Depuis, eux aussi vivent ici à l’année, avec leurs deux fils de 20 ans qui se plaignent régulièrement de la mauvaise connexion internet. « On dispose aujourd’hui de 70 m2 habitables. Forcément, ça oblige à garder l’essentiel. Moi j’ai appris ; ma femme, pas encore », sourit le jeune retraité. Le déclic à ce changement de vie ? « J’ai besoin que les choses bougent, je ne peux pas envisager une vie programmée, répond Claude. Pour l’instant, on se contente de faire quelques ronds dans l’eau mais quand les enfants seront partis, on voyagera. »Le « pénichard » a entrepris de passer son permis fluvial. Avec une péniche – à fond plat donc – impossible de prendre la mer. « Il y a des régions inaccessibles bien sûr mais tu peux quand même tailler la route loin. Il y a moyen de passer quelques années à naviguer. »

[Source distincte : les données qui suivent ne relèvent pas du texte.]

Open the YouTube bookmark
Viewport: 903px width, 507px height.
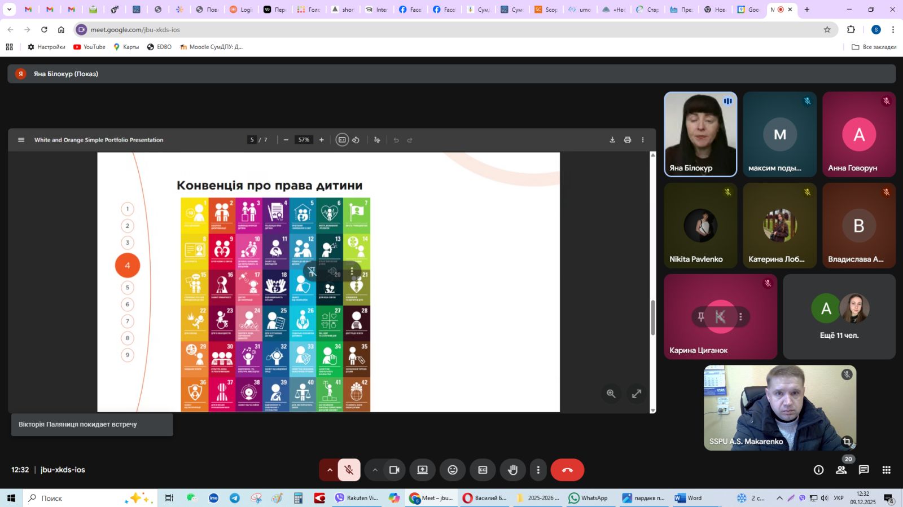pyautogui.click(x=89, y=47)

Acheter une péniche, c’est presque comme acheter une voiture. Pas besoin de passer devant le notaire ! Le permis bateau n’est même pas exigé. A la différence des bateliers qui doivent sortir leur péniche au moins tous les cinq ans, les « pénichards » (ceux qui ne transportent pas de marchandises) ont obligation de le faire tous les dix ans. « Acheter un bateau, c’est facile. Ce qui est difficile, c’est de trouver un emplacement disponible », précise Claude. S’ils ne paient ni taxe foncière, ni taxe d’habitation, ils doivent cependant s’acquitter de la taxe d’amarrage. Celle-ci est fixée en fonction de la taille du bateau. Pour exemple, Pierre verse 2 000 euros par an. En outre, l’eau et l’électricité étant dispensées par les Voies navigables de France, elles sont plus coûteuses que dans les logements classiques : 5 euros le m3 d’eau, 20 euros les 100 KW d’électricité.